Take Control of Your Health Care Decisions… or Someone Else Will! [Part 1 of 2]
Too often seniors and their families take a passive role regarding important health care decisions and rely exclusively on their hospital or rehabilitation center. After all, you are in the middle of a serious health crisis and you are counting on health care experts to make the best decisions for you. Unfortunately the truth is that these facilities are businesses, and many have developed sophisticated processes that are designed to maximize insurance and Medicare profits. Against this type of corporate structure you may be at risk of becoming a victim of health care decisions that favor profits over your care.
In order to ensure that you receive the care that you need, it is important to take an active role in gathering information in order to make informed decisions. If you want to take control of your health care then you need to take the following steps.
Say Hello to the New Boss
If you want to take control of your health care decisions then you will need a promotion. The first and most important person that needs to understand who is in charge… is you! It can be difficult to stand up to people in the health profession, but that’s exactly what you are going to do. There is a new boss in charge of your care and the good news is that it is you. Congratulations! Now, take a moment to soak in your new role and feel good knowing that you have picked the best person for the job. Now roll up your sleeves, because there is work to do.
The entire facility staff, from doctors to discharge nurses, is there to serve you. However, they may be used to calling the shots without fully discussing your care or options with you. Fortunately, you are a really smart boss – the kind that asks lots of questions – and that is going to change. You are going to ask questions and demand explanations in plain language that make sense. You may be a patient, but you are not a child.

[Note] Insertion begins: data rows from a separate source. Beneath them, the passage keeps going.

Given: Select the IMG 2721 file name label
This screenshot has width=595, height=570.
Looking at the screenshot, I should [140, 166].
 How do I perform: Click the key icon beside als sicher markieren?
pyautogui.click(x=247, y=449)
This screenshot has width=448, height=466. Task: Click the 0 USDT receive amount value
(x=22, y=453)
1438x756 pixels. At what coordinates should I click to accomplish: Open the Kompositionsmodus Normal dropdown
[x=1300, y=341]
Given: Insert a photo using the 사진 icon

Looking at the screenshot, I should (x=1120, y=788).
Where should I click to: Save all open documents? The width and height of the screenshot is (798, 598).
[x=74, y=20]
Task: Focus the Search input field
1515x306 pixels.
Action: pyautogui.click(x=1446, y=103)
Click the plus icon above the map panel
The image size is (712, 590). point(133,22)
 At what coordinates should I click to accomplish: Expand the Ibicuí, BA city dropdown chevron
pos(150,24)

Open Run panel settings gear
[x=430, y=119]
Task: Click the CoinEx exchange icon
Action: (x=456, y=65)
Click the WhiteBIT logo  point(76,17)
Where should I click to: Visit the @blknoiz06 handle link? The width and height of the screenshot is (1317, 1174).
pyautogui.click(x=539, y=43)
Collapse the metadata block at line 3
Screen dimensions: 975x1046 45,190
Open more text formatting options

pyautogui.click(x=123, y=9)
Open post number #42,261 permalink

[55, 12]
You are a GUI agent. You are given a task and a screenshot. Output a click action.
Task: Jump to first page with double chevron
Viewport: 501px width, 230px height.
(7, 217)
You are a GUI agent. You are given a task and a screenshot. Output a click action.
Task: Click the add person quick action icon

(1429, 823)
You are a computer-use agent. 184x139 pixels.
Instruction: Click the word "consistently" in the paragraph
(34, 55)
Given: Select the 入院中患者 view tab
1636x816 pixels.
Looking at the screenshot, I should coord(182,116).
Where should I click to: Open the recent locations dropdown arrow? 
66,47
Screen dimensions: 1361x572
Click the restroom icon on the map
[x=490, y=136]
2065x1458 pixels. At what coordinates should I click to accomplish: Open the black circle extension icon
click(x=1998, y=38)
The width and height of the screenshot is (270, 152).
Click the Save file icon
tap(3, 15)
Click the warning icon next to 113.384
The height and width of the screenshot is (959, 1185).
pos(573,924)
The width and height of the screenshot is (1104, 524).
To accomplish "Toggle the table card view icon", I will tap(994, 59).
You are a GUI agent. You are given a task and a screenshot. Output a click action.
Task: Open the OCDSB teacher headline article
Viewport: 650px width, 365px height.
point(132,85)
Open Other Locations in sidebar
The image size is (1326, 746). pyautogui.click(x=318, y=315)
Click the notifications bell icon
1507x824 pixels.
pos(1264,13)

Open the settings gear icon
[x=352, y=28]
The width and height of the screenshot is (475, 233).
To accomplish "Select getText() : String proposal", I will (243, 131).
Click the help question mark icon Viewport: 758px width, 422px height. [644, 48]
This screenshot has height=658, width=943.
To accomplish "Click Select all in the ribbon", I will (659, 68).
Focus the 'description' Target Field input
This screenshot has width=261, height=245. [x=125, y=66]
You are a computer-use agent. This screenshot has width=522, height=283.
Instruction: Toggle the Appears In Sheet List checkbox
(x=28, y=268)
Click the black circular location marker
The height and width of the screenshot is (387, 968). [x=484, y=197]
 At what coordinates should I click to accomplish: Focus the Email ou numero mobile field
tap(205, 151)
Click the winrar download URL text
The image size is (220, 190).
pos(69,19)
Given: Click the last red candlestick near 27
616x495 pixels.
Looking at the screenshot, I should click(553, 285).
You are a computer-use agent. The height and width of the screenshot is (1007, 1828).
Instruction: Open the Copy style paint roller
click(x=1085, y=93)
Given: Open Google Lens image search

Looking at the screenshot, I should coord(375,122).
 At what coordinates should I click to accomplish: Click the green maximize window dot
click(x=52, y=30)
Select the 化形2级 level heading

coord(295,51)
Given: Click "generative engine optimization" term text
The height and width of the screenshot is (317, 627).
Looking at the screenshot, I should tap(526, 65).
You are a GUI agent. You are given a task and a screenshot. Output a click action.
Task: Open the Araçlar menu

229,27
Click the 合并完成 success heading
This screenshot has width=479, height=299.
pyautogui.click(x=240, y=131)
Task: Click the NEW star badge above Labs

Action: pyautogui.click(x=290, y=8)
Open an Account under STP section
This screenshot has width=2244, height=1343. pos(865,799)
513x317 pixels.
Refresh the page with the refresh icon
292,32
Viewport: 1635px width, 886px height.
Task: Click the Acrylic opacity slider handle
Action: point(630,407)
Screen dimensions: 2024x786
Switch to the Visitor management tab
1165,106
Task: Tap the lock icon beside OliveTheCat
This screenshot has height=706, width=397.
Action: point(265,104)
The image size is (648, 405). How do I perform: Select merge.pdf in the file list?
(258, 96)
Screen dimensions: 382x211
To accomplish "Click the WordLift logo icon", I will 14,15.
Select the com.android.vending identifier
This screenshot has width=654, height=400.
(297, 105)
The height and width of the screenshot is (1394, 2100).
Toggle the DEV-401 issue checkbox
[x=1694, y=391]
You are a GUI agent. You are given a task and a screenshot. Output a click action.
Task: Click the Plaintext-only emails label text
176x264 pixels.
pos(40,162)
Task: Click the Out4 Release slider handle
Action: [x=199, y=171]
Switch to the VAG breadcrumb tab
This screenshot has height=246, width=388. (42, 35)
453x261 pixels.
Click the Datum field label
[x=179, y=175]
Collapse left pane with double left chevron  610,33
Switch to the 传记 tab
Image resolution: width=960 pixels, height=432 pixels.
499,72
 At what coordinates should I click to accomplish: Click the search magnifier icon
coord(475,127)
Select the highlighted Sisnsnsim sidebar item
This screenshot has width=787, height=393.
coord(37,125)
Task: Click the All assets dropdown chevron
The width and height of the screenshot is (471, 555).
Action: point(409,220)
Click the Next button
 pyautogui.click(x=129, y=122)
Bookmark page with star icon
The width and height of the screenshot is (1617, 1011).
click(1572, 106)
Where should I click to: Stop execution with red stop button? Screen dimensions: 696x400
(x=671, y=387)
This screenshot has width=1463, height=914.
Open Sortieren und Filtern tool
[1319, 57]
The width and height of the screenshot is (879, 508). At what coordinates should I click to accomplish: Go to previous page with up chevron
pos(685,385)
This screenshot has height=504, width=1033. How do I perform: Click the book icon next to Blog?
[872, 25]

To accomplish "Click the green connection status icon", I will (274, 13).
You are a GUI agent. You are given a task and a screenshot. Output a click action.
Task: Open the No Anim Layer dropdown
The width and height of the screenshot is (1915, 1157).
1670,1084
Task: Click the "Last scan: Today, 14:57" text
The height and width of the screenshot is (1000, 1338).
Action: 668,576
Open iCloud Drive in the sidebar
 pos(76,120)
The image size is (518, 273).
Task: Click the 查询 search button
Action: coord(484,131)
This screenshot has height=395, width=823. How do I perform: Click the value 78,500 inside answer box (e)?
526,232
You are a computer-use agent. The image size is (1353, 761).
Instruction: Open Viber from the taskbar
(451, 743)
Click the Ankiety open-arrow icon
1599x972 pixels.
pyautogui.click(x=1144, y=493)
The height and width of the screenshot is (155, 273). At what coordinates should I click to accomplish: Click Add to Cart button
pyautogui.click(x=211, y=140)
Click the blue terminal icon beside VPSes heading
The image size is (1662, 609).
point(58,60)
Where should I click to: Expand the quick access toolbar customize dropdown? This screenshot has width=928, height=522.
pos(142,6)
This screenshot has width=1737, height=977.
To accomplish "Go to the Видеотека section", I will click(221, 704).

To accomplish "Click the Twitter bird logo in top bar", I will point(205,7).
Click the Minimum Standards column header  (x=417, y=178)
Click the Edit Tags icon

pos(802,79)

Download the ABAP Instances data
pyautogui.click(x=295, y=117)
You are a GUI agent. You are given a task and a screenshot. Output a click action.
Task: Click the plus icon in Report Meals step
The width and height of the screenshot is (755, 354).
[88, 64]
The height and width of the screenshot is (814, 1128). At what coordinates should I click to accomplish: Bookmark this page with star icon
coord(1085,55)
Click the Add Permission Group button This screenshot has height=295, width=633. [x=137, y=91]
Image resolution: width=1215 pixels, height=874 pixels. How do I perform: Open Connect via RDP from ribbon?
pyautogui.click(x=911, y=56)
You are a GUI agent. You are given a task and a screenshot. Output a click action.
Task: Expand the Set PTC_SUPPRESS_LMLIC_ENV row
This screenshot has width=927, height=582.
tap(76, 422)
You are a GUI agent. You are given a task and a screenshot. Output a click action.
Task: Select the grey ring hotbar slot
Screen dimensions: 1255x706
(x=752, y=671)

You deserve answers that satisfy you.
What?, When?, Why?, Who?, and How? are going to be your favorite questions. You are going to ask these types of questions until you are comfortable with the answers and convinced that a specific recommendation is in your best interest. For instance, if a test is recommended you might want to ask, “Why am I being scheduled for this test?” “How is the test performed?” “What do you expect to learn from the test?” …and, most importantly, “What will you do with the test results?”
That last question is the one you should most carefully consider. There is no shortage of seniors that have been needlessly subjected to tests that, regardless of the results, do not lead to any treatment. If the proposed treatment requires invasive surgery and you have already determined that you are not a candidate for the procedure, then what purpose does the test serve???